- Required action A
Print everything in the Klingons article from "There were several" down to "out through the years.".
- Required action B
According to the Klingons article, in which season of the Original Series were the Klingons introduced?
- Required action C
Finish out the next part of the Klingons article, picking up after its last sentence.

- Given text
Star Trek: 10 Production Secrets You Never Knew About Klingons

What's the story with one of Star Trek's oldest frenemies? When did the honour begin?

Klingons Star Trek
Paramount

The Klingons are among the oldest, and certainly the most recognizable, villains and allies in Star Trek. Introduced in the first season of the Original Series, they have appeared almost as many times as humans across the years, thanks in no small part to the character of Worf appearing in The Next Generation and Deep Space Nine.

There were several factors that went into the creation of these aliens, though some of those factors have aged like bad milk through the years. There is little chance in hiding the fact that they were inspired by stereotypical depictions at the time, though this has been phased out through the years.

With thanks to an influx of cash, they have changed appearances through time, though there are supporters and detractors for each revised look that has been shown on-screen. Their culture has changed, their logos have evolved, a full language has been devised, and their culinary skills are second-to-none. They are spiritual people, though their beliefs borrow a lot from Christianity, Greek Mythology, and Viking lore.

They are one of the most well-known alien races in all of science fiction. Now, let's get to know them a little more.

- Extracted data
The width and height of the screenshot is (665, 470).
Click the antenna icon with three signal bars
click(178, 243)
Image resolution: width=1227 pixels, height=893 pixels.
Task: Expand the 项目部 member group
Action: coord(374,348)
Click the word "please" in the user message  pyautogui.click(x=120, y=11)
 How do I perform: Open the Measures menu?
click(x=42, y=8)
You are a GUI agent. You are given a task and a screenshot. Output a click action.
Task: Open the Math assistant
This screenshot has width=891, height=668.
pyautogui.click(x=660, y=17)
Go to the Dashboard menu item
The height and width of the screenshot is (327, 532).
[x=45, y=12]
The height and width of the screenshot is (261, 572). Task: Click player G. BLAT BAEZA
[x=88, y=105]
...
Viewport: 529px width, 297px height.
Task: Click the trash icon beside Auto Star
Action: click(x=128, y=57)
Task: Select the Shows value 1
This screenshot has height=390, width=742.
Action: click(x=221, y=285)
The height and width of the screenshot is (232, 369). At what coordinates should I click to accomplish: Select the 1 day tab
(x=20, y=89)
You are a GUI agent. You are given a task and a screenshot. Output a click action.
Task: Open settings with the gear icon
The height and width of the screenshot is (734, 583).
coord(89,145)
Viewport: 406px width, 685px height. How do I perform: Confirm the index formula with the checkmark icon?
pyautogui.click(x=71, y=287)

- Response area A
There were several factors that went into the creation of these aliens, though some of those factors have aged like bad milk through the years. There is little chance in hiding the fact that they were inspired by stereotypical depictions at the time, though this has been phased out through the years.

- Response area B
The first season.

- Response area C
10. There Was Exactly One Reason For The Original Redesign Of The Klingons - $$$

Klingons Star Trek
CBS

Star Trek The Original Series had introduced and kept the Klingons as they were one of the cheapest recurring aliens in the series. The Romulans presented an issue because of the costly ears that were required, so they were quickly overtaken by the Klingons. All that was required in their case was dark face paint, bushy eyebrows, and beards, then costumes that were made of burlap sacks and painted bubble wrap.

Then, ten years after Star Trek's cancellation, The Motion Picture went into production. Being a feature film, it had a vastly increased budget compared to the series. Makeup designer Fred Phillips, who had been instrumental in the design of the Klingons in the series, immediately approached Gene Roddenberry, and requested permission to make them look much more alien in the films.

Michael Dorn would later recall that the decision was inspired purely because they could, thanks to the budget. At the time, they probably never worried about having to explain why the Klingons looked different this time around. In fact, it would take another twenty five years or so before a reason was given on-screen for this, with the events of Star Trek: Enterprise's Augment storyline.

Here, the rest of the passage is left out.